Material to process:
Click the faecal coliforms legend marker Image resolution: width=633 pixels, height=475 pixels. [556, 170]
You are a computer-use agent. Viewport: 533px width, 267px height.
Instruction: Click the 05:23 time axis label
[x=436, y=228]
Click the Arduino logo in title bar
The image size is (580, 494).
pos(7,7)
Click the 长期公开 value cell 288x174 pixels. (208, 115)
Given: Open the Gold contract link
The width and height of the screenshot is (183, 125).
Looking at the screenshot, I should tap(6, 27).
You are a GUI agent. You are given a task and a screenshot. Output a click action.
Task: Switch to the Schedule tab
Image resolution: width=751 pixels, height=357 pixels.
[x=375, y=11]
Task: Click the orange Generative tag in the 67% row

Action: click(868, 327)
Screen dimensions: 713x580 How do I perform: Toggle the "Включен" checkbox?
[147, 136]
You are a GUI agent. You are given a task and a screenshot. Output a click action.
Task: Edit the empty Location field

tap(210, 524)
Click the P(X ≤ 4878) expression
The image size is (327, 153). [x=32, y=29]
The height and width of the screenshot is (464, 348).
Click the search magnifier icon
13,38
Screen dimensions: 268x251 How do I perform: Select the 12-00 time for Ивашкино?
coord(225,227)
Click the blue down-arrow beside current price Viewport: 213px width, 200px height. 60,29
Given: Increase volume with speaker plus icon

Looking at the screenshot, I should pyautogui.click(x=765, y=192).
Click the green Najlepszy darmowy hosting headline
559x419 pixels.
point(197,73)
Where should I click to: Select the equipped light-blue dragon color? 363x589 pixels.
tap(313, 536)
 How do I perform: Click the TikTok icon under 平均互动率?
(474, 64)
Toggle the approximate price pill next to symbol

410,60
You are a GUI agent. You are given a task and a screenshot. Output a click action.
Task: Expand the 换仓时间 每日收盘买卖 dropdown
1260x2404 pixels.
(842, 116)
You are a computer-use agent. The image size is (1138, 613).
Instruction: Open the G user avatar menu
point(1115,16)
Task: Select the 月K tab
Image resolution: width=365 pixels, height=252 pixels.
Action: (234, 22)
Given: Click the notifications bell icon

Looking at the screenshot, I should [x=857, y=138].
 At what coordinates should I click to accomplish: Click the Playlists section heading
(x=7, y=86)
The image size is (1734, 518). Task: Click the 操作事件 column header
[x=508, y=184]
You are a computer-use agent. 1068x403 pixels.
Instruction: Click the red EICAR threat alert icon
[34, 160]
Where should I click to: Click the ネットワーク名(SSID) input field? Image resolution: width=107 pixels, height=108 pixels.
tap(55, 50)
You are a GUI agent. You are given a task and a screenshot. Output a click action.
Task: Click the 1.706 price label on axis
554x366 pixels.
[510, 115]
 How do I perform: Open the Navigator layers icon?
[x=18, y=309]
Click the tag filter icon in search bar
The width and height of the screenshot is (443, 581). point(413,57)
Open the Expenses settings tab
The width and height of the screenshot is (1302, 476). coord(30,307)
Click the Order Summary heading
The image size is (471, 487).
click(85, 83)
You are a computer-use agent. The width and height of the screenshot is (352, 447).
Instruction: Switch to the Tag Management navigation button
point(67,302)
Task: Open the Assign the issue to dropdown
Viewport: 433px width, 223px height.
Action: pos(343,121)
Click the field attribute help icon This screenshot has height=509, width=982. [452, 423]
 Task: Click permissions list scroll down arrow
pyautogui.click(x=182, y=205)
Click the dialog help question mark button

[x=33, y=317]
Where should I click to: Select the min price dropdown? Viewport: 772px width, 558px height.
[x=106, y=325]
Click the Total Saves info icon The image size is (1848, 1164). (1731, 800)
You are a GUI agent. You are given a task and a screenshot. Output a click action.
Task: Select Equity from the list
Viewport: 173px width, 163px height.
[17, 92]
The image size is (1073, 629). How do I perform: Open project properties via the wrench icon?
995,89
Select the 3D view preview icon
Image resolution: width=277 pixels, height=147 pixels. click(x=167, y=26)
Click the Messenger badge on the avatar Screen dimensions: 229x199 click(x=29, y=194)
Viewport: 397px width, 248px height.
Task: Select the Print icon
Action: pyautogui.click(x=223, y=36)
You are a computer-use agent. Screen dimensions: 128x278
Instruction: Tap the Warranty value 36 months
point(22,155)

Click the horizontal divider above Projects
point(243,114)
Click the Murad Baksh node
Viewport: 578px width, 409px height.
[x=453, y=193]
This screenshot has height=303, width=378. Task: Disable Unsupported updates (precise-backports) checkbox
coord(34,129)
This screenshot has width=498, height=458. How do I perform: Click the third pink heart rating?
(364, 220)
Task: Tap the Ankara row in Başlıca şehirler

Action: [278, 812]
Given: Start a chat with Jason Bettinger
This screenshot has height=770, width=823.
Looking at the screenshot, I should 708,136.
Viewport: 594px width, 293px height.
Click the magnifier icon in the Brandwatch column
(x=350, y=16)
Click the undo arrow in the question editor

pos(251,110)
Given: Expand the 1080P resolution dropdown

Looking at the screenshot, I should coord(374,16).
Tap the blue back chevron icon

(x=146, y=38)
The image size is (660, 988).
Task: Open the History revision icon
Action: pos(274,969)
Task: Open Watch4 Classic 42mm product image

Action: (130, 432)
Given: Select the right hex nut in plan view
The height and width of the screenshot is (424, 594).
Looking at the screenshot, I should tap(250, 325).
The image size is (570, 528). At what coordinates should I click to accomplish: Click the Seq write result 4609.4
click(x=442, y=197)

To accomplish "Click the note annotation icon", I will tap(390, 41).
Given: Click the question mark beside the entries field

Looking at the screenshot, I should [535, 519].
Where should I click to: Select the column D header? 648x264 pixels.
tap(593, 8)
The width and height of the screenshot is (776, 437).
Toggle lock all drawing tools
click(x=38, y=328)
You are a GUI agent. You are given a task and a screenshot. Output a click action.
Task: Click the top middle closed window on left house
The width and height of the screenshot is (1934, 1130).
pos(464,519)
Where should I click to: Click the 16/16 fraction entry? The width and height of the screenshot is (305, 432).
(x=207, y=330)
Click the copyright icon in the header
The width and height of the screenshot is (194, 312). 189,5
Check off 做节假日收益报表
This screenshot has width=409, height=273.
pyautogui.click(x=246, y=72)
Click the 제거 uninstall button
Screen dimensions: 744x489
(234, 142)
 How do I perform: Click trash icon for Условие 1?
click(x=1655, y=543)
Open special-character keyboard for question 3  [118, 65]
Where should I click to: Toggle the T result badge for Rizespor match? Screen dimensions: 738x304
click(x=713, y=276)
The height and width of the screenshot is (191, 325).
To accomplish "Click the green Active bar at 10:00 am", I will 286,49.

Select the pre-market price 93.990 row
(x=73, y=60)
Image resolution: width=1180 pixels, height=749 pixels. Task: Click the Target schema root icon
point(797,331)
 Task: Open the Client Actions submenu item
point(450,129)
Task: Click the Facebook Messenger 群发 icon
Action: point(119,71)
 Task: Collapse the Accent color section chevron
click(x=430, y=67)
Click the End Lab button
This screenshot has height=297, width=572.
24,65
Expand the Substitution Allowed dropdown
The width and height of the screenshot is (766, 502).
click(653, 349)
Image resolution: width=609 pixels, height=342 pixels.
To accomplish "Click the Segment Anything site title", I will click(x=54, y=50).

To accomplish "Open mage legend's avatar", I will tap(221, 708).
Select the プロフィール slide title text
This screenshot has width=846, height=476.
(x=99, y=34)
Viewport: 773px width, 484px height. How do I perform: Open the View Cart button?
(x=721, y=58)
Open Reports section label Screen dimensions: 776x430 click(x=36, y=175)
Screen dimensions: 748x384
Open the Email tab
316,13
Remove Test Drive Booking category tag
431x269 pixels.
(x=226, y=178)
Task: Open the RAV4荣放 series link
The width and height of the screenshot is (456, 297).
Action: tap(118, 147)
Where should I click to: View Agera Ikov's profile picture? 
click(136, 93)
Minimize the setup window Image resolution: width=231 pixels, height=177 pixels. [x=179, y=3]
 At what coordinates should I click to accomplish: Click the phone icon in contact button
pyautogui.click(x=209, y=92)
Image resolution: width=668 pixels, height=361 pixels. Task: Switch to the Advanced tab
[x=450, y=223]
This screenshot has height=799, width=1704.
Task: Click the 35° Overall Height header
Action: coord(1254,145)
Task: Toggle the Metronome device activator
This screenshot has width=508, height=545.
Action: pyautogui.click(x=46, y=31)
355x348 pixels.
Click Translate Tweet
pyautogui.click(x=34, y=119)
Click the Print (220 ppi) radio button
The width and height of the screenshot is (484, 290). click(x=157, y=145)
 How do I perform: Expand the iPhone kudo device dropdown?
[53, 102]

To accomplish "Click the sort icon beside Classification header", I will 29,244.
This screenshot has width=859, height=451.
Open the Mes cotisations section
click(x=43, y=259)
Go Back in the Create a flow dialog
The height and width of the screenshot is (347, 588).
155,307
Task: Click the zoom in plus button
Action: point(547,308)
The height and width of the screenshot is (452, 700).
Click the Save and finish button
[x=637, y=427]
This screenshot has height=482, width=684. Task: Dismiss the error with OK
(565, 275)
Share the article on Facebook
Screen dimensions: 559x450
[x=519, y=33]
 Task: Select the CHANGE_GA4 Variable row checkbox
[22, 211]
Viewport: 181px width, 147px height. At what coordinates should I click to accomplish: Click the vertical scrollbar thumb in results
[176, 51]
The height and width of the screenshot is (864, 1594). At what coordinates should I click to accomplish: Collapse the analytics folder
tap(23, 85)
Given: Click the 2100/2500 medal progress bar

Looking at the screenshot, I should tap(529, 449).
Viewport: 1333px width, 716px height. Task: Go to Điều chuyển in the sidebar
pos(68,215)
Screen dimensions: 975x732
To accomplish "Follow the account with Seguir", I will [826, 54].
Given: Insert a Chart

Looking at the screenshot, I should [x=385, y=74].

Brief: Please copy every line in the entries where "computer" appears.

Answer section:
You are a computer-use agent. Viewport: 533px width, 267px height.
You are a computer-use agent. The image size is (1138, 613).
You are a computer-use agent. 1068x403 pixels.
You are a computer-use agent. The width and height of the screenshot is (352, 447).
You are a computer-use agent. Screen dimensions: 128x278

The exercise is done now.